WHAT YOU HAVE TO DO: Gather every line in the entries below that contains the string "Looking", and copy each one. Case counts.

ENTRIES PROVIDED:
= = = =

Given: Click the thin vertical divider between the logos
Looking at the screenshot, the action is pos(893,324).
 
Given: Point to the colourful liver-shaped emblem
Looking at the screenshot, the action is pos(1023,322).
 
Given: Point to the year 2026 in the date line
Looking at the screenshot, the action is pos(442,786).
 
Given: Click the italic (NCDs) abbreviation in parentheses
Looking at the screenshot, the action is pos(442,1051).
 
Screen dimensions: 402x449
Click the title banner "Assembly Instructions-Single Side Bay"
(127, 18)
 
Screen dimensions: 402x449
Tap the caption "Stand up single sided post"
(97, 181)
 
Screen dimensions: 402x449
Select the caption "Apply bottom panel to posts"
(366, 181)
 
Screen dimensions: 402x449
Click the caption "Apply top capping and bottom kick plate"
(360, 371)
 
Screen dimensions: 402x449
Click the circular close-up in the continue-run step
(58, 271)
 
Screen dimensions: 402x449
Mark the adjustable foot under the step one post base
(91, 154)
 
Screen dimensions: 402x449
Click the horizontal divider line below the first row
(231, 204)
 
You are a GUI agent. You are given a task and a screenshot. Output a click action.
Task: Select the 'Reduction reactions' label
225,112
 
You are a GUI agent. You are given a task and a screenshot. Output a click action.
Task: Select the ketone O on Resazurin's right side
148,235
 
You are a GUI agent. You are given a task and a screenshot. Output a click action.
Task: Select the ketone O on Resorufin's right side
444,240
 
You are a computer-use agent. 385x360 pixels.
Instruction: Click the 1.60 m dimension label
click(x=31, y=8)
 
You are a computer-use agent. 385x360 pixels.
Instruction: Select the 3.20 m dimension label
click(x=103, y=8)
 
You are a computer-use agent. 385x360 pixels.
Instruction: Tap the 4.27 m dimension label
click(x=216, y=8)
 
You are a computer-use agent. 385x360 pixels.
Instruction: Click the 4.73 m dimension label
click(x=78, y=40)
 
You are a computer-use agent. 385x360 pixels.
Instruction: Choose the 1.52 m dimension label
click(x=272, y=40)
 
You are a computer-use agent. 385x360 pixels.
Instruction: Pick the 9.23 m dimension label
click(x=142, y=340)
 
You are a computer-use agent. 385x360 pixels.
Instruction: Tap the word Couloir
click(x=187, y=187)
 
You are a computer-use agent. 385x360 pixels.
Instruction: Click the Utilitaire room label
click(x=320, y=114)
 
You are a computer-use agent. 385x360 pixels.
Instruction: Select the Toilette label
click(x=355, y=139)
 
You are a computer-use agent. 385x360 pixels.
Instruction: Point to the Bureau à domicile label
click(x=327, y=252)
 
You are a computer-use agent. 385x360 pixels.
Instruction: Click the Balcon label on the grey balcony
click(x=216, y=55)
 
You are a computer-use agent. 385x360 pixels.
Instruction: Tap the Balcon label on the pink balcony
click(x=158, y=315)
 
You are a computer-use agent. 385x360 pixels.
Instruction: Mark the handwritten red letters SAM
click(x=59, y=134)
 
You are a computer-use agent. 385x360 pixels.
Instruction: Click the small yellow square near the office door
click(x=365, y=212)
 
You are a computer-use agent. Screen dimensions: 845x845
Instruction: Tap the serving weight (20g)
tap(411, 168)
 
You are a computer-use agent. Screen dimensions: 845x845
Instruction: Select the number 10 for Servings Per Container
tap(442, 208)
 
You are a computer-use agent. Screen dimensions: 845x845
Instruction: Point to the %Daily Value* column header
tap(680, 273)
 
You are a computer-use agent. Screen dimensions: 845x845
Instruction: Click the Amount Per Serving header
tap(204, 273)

= = = =

OUTPUT OF THE TASK:
Looking at the screenshot, the action is pos(893,324).
Looking at the screenshot, the action is pos(1023,322).
Looking at the screenshot, the action is pos(442,786).
Looking at the screenshot, the action is pos(442,1051).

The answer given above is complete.